→ **WHAT IS REQUIRED**
Go through the lines below, tally those that include the word "will", and give only the tally.

Excerpts from a dataset:
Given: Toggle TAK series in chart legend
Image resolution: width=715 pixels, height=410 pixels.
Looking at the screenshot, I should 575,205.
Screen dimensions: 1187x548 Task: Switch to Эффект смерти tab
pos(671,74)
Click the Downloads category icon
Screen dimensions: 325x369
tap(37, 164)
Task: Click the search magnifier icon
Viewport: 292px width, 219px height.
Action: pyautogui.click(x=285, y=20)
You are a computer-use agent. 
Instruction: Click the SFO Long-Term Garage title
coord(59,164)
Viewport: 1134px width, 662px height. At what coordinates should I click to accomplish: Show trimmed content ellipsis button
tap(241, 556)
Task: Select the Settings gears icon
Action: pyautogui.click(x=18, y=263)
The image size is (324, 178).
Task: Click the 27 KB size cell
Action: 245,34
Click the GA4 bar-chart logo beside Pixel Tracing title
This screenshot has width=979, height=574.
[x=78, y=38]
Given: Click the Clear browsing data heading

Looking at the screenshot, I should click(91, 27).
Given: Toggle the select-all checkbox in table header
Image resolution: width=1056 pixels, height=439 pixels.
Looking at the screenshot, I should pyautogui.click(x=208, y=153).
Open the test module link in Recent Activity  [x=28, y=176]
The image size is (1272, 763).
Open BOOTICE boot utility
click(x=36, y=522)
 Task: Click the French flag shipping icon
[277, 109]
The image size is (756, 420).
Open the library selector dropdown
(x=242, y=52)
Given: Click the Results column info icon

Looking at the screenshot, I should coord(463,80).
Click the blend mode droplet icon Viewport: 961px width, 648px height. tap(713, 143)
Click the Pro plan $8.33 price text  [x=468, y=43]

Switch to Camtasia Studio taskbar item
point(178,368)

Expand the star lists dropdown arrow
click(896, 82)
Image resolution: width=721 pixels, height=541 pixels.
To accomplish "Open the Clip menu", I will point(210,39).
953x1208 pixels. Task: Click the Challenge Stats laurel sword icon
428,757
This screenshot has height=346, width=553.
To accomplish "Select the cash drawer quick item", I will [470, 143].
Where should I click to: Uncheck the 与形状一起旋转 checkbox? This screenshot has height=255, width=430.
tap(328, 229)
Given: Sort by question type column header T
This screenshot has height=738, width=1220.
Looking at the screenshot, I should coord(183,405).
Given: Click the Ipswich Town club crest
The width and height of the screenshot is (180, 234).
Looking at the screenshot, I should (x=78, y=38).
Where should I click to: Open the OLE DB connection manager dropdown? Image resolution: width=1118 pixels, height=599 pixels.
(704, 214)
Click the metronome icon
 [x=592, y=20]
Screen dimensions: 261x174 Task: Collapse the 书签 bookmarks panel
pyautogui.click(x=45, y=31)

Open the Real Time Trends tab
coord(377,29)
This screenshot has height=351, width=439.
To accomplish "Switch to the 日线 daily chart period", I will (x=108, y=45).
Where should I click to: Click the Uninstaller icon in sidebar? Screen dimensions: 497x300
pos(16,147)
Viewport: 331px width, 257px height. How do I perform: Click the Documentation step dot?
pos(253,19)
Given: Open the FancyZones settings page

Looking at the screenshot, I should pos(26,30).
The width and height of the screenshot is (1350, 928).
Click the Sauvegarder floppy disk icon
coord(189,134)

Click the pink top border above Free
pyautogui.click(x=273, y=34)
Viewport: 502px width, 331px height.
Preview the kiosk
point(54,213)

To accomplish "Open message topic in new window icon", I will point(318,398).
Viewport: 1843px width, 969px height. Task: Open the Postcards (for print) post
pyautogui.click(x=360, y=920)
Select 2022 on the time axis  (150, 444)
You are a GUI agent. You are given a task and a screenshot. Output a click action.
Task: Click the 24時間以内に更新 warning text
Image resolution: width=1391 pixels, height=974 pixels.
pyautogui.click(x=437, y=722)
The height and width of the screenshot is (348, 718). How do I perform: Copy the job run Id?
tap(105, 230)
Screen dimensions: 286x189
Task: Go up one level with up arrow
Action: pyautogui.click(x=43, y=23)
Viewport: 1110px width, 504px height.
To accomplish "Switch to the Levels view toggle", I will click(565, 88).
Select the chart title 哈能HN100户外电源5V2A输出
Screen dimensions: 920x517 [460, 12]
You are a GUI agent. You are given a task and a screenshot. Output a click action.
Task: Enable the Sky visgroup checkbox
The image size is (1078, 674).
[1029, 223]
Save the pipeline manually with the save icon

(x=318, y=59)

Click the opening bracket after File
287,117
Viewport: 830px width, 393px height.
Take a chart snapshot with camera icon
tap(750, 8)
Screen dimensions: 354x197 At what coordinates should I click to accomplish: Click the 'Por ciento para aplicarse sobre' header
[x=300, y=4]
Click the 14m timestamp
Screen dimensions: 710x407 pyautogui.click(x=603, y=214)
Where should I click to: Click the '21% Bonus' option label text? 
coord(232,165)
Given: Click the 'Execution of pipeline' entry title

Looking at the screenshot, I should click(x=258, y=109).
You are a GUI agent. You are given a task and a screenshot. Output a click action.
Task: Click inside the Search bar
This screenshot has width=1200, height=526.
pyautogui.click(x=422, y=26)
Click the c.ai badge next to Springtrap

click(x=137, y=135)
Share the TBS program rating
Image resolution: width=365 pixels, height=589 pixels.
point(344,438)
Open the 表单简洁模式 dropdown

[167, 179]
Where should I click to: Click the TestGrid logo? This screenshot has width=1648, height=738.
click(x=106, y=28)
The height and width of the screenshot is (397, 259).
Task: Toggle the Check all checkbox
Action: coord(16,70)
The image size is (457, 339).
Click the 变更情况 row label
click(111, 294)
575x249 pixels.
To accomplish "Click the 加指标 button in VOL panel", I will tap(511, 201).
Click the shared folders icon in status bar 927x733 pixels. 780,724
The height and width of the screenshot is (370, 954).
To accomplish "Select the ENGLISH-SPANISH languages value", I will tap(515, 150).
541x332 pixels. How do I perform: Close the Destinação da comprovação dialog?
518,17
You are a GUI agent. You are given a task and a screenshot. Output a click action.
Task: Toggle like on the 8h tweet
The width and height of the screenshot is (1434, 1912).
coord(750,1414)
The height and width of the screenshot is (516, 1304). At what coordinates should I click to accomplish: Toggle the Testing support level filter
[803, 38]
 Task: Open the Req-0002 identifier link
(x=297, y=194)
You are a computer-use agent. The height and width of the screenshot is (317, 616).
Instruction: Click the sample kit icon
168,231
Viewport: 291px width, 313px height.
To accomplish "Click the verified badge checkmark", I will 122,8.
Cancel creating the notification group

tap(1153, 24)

→ **WRITTEN SOLUTION**
8